意味
「快刀乱麻」とは、「こじれて紛糾した物事や難問を、鮮やかな手際で一気に解決すること」のたとえです。
よく切れる刀で、もつれ絡まった麻をスパッと断ち切る様子から、ぐずぐずとした状況を一変させる鋭い処置を指します。
四字熟語の構成は以下の通りです。
- 快刀(かいとう):切れ味の鋭い、立派な刀。
- 乱麻(らんま):もつれ絡まって、ほどけなくなった麻。
手でちまちまとほどいていては埒(らち)が明かない「乱れた麻」を、名刀で断ち切るように処理することから、複雑怪奇なトラブルを誰も思いつかないような方法で即座に収拾することを表します。
一般的には、「快刀乱麻を断つ」(かいとうらんまをたつ)という慣用句の形で、形容動詞的に使われることがほとんどです。
語源・由来
「快刀乱麻」の由来は、中国の歴史書『北斉書(ほくせいしょ)』に記された、高洋(こうよう/後の北斉の初代皇帝・文宣帝)の若き日の逸話です。
ある時、高洋の父である高歓(こうかん)が、息子たちの才能を試そうとしました。
高歓は、もつれてぐちゃぐちゃになった麻の束を大量に用意し、息子たちに「これをほどいてみよ」と命じました。
他の兄弟たちが、一本一本丁寧に、しかし悪戦苦闘しながら手でほどこうとする中、高洋だけは違いました。
彼は刀を抜くやいなや、その麻の束を一刀のもとに断ち切ってしまったのです。
驚く父に対し、高洋はこう答えました。
「乱れたものは、斬らなければ解けません」
この本質を突いた行動を見た父は、高洋には天下を治める決断力があると大いに期待したといいます。
この故事が元となり、こじれた問題を断ち切るように解決することを「快刀乱麻」と言うようになりました。
使い方・例文
「快刀乱麻」は、単なる「解決」ではなく、「手際の良さ」「鮮やかさ」「大胆な処置」を強調したい場合に使われます。
主に、組織改革、長引く紛争の調停、スポーツでの見事な采配など、周囲が感嘆するようなリーダーシップが発揮された場面で好まれます。
- 膠着状態だった会議は、部長の快刀乱麻を断つ提案で一気にまとまった。
- 彼女の快刀乱麻の働きで、数ヶ月停滞していた地域のトラブルが丸く収まった。
- 複雑に入り組んだ事件の謎を、名探偵が快刀乱麻の推理で解き明かした。
類義語・関連語
「快刀乱麻」と似た意味を持つ言葉には、以下のようなものがあります。
- 一刀両断(いっとうりょうだん):
物を一太刀で真っ二つに切ること。
転じて、物事を迷わずきっぱりと決断・処理すること。
「快刀乱麻」が「複雑さの解消」に焦点があるのに対し、こちらは「迷いのなさ」「断固たる態度」に焦点があります。 - 英断(えいだん):
優れた判断で、きっぱりと物事を決めること。
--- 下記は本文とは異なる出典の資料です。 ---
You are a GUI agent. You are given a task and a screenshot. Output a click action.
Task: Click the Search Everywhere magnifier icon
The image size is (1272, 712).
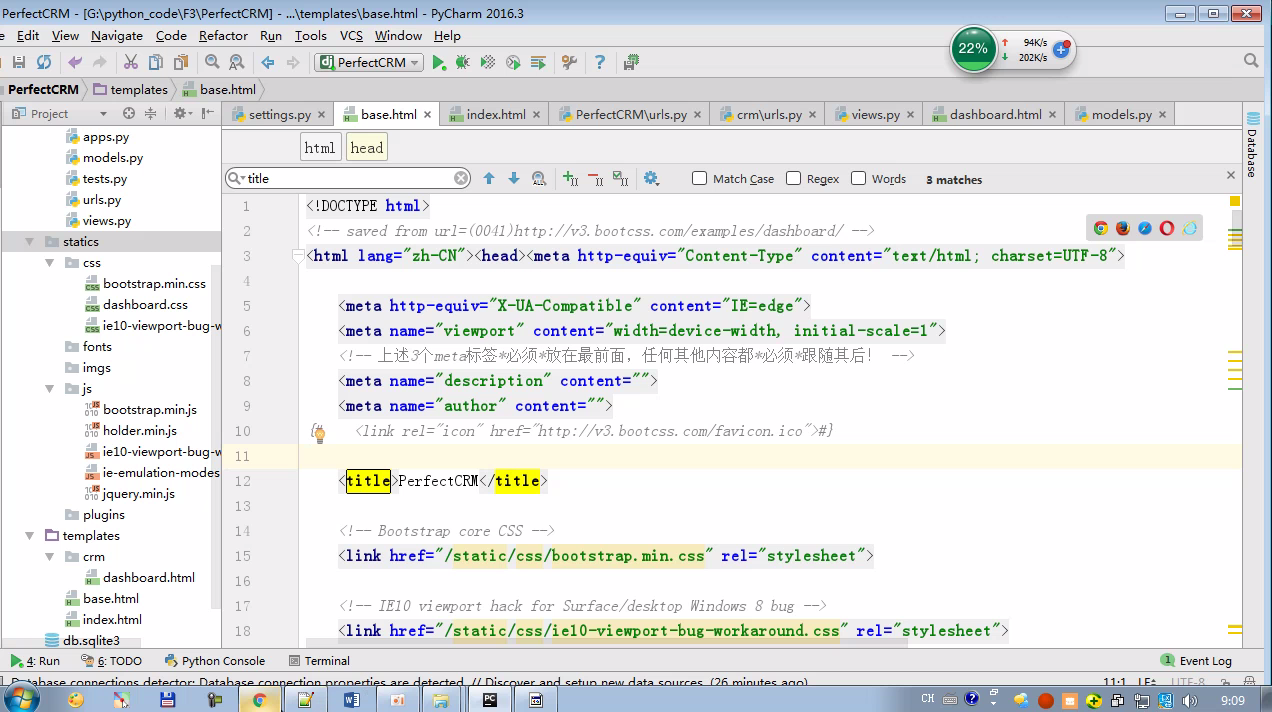click(1250, 61)
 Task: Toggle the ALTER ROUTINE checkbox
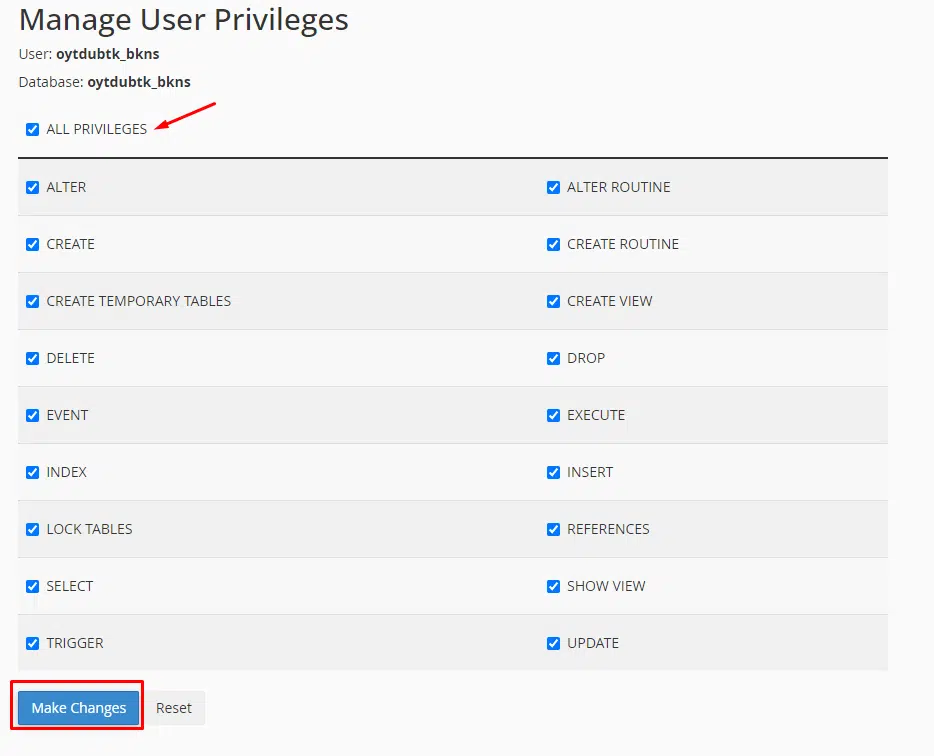tap(553, 187)
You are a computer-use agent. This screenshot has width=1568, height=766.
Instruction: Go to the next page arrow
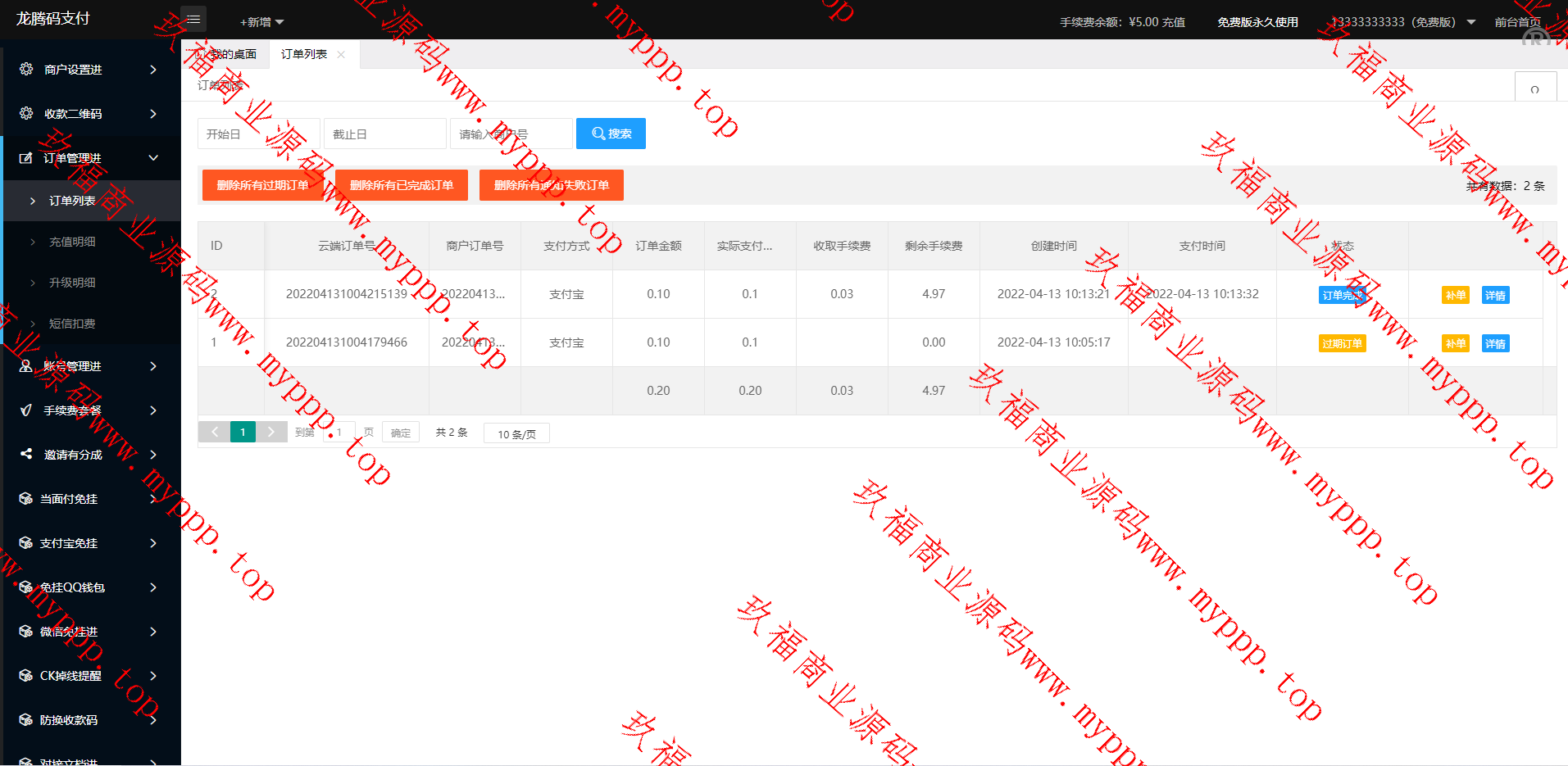coord(271,432)
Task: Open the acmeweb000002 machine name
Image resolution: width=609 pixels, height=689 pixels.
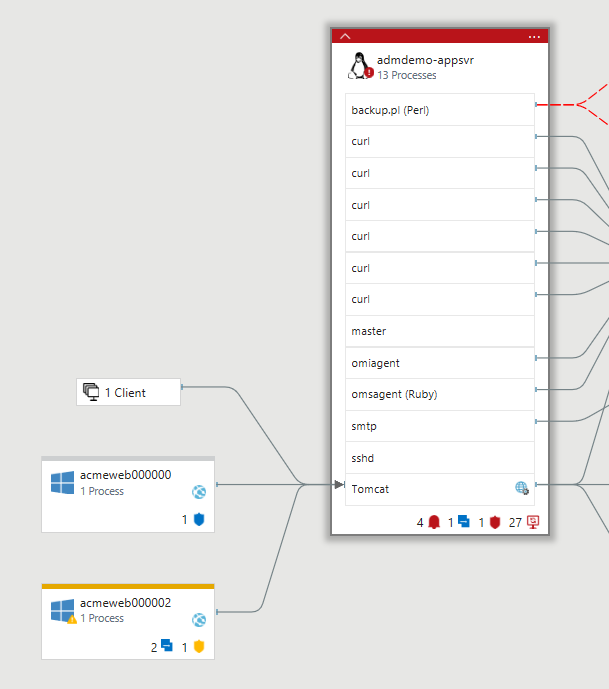Action: coord(125,603)
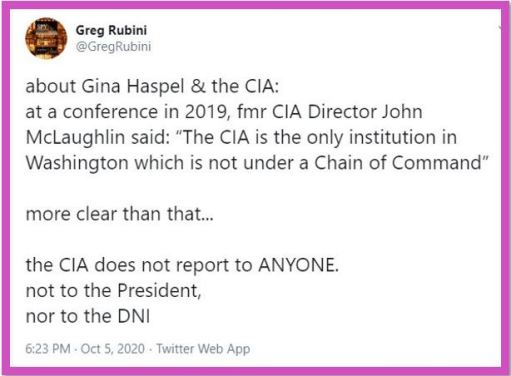Click the Greg Rubini display name
Image resolution: width=511 pixels, height=376 pixels.
(x=111, y=30)
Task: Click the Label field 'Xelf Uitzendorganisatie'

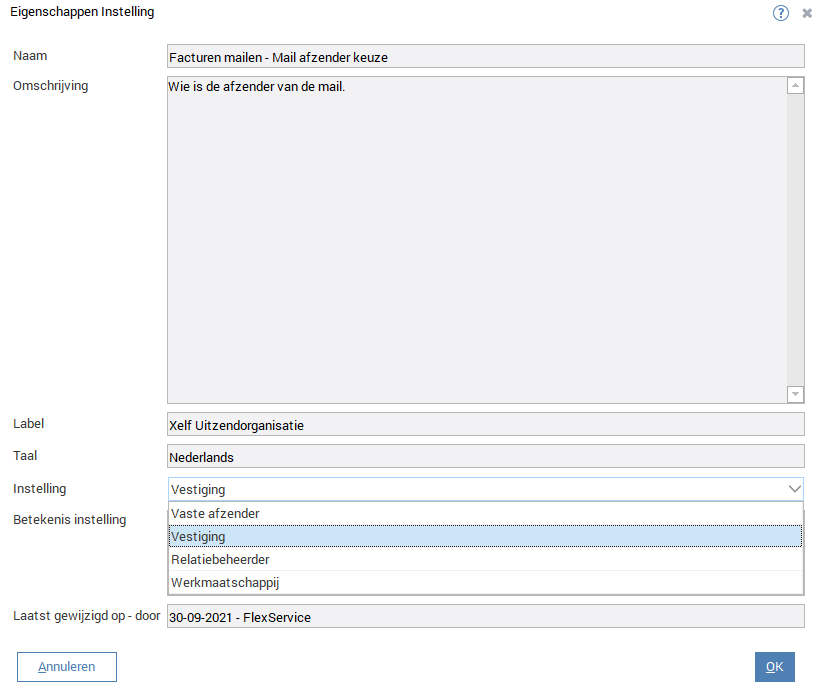Action: pyautogui.click(x=485, y=425)
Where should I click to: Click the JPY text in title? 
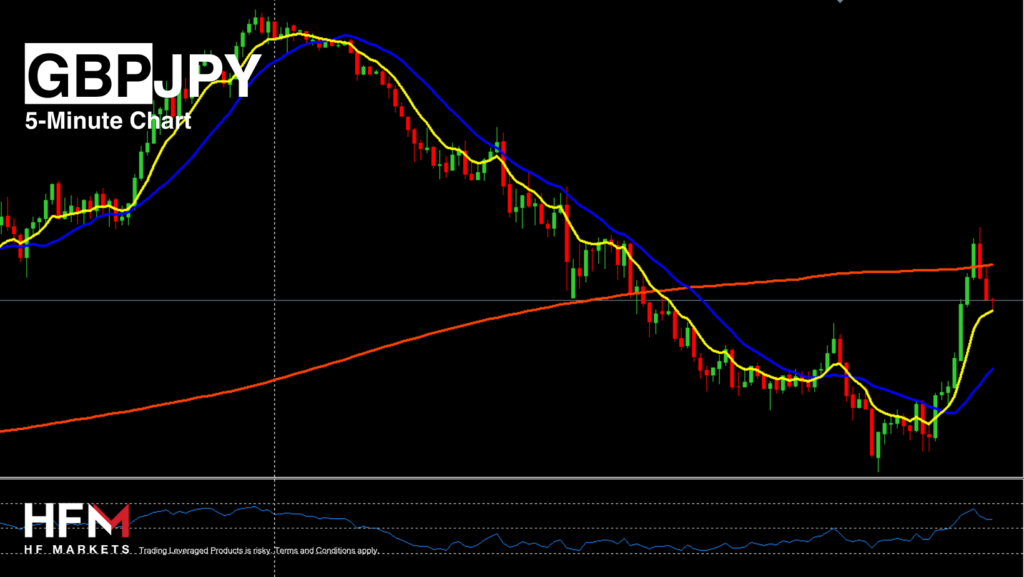coord(207,74)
「社長の英断」のように使われます。 - 岡目八目(おかめはちもく):
当事者よりも、第三者の方が情勢を正しく判断できること。
こじれた問題を外から冷静に見て解決策を見出す際に通じる部分があります。
対義語
「快刀乱麻」とは対照的な意味を持つ言葉は、解決できずに迷ったり、手出しできない様子を表します。
- 優柔不断(ゆうじゅうふだん):
ぐずぐずしていて、物事の決断ができないこと。「スパッと決める」快刀乱麻とは正反対の態度です。 - 拱手傍観(きょうしゅぼうかん):
腕を組んで見ているだけで、手出しをしない(できない)こと。 - 五里霧中(ごりむちゅう):
霧の中にいるように、物事の様子がわからず、どうしていいか迷うこと。
英語表現
「快刀乱麻」を英語で表現する場合、由来とよく似た西洋の伝説がそのまま使えます。
cut the Gordian knot
「難問を一挙に解決する」という意味の表現で、意味も由来も「快刀乱麻」とほぼ同じ(詳細は後述)。
He cut the Gordian knot to solve the problem.
(彼はその問題を解決するために、大胆な手段をとった。)
ゴルディアスの結び目との時代差
英語表現に挙げた「ゴルディアスの結び目(Gordian Knot)」の逸話は、アレクサンドロス大王のもので、紀元前4世紀にさかのぼります。
「快刀乱麻」の由来となった高洋は6世紀の人物で、両者にはおよそ900年の隔たりがあります。
ゴルディアスの結び目は、ほどいた者がアジアの王になるという言い伝えのあった結び目で、アレクサンドロスは剣で断ち切ったと伝えられています。
絡まったものを解かずに刃物で断つという筋立てが、離れた時代と地域の両方に伝わっています。